All'epoca, gli analisti affermarono che il selloff rifletteva probabilmente l'ansia riguardo alla possibilità che gli strumenti di IA potessero sostituire parti del mercato della sicurezza delle applicazioni. Molti ricercatori, tuttavia, sostengono che gli strumenti di IA siano più propensi a integrare le piattaforme di sicurezza esistenti piuttosto che sostituirle completamente. Il rilevamento delle vulnerabilità assistito dall'IA ha registrato rapidi progressi negli ultimi due anni, con modelli linguistici di grandi dimensioni (LLM) sempre più coinvolti in attività di ricerca sulla sicurezza informatica, come le competizioni Capture-the-Flag e la scoperta automatizzata delle vulnerabilità. Queste capacità possono aiutare i difensori a identificare più rapidamente i punti deboli del software, ma sollevano anche preoccupazioni sul fatto che gli aggressori potrebbero potenzialmente sfruttare sistemi simili. Per affrontare questi rischi, OpenAI ha lanciato il 5 febbraio l'iniziativa "Trusted Access for Cyber", che fornisce a ricercatori di sicurezza verificati un accesso controllato a modelli avanzati per la ricerca difensiva. Anthropic ha adottato un approccio simile attraverso partnership con istituzioni come il Pacific Northwest National Laboratory e programmi interni di red team.

L'emergere degli agenti di sicurezza AI segna un passaggio verso quella che molti ricercatori chiamano "cybersecurity agentica", in cui sistemi autonomi analizzano, testano e correggono continuamente le vulnerabilità del software.

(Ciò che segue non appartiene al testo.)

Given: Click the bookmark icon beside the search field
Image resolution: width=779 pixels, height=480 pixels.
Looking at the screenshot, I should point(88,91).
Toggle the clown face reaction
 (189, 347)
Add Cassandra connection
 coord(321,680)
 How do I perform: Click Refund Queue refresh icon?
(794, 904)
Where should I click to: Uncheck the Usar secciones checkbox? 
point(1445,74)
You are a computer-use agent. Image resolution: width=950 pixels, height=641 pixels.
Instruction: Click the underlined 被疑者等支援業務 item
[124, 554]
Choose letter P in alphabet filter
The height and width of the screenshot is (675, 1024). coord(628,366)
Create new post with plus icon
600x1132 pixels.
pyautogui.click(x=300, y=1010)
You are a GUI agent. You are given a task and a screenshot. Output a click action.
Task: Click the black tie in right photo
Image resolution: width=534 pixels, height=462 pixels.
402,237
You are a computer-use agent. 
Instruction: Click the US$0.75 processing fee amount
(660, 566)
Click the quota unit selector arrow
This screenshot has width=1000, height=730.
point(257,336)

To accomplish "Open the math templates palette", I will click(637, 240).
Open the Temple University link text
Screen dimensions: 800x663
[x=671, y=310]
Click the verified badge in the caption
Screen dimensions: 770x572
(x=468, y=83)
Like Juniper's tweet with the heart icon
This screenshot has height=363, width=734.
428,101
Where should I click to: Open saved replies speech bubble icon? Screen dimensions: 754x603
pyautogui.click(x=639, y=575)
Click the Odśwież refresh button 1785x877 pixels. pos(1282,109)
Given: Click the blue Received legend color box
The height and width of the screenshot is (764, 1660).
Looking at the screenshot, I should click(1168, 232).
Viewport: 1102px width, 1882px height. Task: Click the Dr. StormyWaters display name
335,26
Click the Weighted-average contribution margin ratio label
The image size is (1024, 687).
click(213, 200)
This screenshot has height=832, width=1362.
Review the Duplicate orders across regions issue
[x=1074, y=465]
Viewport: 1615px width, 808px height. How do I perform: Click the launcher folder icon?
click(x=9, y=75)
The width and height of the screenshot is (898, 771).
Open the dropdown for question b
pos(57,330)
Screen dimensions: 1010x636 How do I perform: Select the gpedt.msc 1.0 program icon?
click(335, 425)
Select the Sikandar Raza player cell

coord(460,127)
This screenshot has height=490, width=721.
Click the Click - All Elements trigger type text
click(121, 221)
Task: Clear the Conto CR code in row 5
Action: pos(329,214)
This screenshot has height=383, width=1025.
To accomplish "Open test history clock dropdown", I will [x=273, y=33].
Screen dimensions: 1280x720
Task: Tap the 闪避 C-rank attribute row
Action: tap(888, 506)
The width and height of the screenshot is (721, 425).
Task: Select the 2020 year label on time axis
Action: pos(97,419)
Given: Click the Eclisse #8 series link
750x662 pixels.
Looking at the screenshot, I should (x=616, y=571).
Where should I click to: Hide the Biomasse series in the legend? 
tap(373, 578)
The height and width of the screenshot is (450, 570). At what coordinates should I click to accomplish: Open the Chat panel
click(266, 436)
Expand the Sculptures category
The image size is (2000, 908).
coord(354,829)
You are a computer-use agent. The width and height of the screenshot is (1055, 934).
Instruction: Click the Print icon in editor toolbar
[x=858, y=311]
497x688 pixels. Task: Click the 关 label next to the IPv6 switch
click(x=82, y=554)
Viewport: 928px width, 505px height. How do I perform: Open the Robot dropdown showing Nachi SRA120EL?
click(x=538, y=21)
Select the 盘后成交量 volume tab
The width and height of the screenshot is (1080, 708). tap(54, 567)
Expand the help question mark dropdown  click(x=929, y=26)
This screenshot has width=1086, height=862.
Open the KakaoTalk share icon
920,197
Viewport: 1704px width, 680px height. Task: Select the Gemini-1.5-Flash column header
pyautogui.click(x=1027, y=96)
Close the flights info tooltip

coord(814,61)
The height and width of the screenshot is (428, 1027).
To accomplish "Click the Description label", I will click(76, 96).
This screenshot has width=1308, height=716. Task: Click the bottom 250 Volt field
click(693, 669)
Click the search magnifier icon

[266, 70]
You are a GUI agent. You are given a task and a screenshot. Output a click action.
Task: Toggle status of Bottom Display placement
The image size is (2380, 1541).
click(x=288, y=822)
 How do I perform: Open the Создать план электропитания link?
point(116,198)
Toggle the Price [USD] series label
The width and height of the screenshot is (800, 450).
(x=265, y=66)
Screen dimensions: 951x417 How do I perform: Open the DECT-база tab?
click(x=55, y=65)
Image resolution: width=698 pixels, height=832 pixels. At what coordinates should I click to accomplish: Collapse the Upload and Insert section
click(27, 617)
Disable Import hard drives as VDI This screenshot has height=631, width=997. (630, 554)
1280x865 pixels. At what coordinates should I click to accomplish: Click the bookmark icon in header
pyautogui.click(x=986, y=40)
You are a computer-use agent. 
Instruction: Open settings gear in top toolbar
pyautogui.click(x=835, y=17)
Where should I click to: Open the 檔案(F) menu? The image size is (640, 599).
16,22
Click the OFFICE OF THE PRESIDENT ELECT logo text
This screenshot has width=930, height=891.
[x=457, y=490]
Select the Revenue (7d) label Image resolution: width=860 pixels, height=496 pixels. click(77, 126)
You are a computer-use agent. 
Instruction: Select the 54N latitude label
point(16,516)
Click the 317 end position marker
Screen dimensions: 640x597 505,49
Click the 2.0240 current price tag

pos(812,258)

Se avranno successo, tali strumenti potrebbero ridurre il tempo che intercorre tra l'individuazione delle vulnerabilità e l'implementazione delle patch, uno dei maggiori punti deboli della sicurezza del software moderno.

Per gli sviluppatori e i team di sicurezza, il momento è difficile da ignorare. L'IA non si limita più a scrivere codice, ma ora lo controlla, lo rompe e lo ripara, spesso nello stesso flusso di lavoro. E con OpenAI e Anthropic ora in competizione diretta, la prossima ondata di strumenti di sicurezza informatica potrebbe arrivare non sotto forma di scanner tradizionali, ma di agenti di IA che non dormono mai, non si lamentano mai e, idealmente, individuano i bug prima degli hacker.

FAQ 🤖

• Cos'è Codex Security di OpenAI? Codex Security è un agente di sicurezza delle applicazioni basato sull'intelligenza artificiale che scansiona i repository GitHub, convalida le vulnerabilità e propone correzioni al codice.
• In che modo Codex Security si differenzia dai tradizionali scanner di vulnerabilità? Il sistema utilizza il ragionamento AI e la convalida sandbox per analizzare il contesto del codice e ridurre i falsi positivi.
• Cos'è Claude Code Security di Anthropic? Claude Code Security è uno strumento AI concorrente che esegue la scansione dei codici alla ricerca di vulnerabilità e suggerisce patch utilizzando il modello Claude di Anthropic.
• Perché le aziende di intelligenza artificiale stanno sviluppando agenti di sicurezza informatica? Gli agenti di intelligenza artificiale sono in grado di rilevare e correggere le vulnerabilità del software più rapidamente rispetto agli strumenti tradizionali, aiutando gli sviluppatori a rafforzare la sicurezza del codice su larga scala.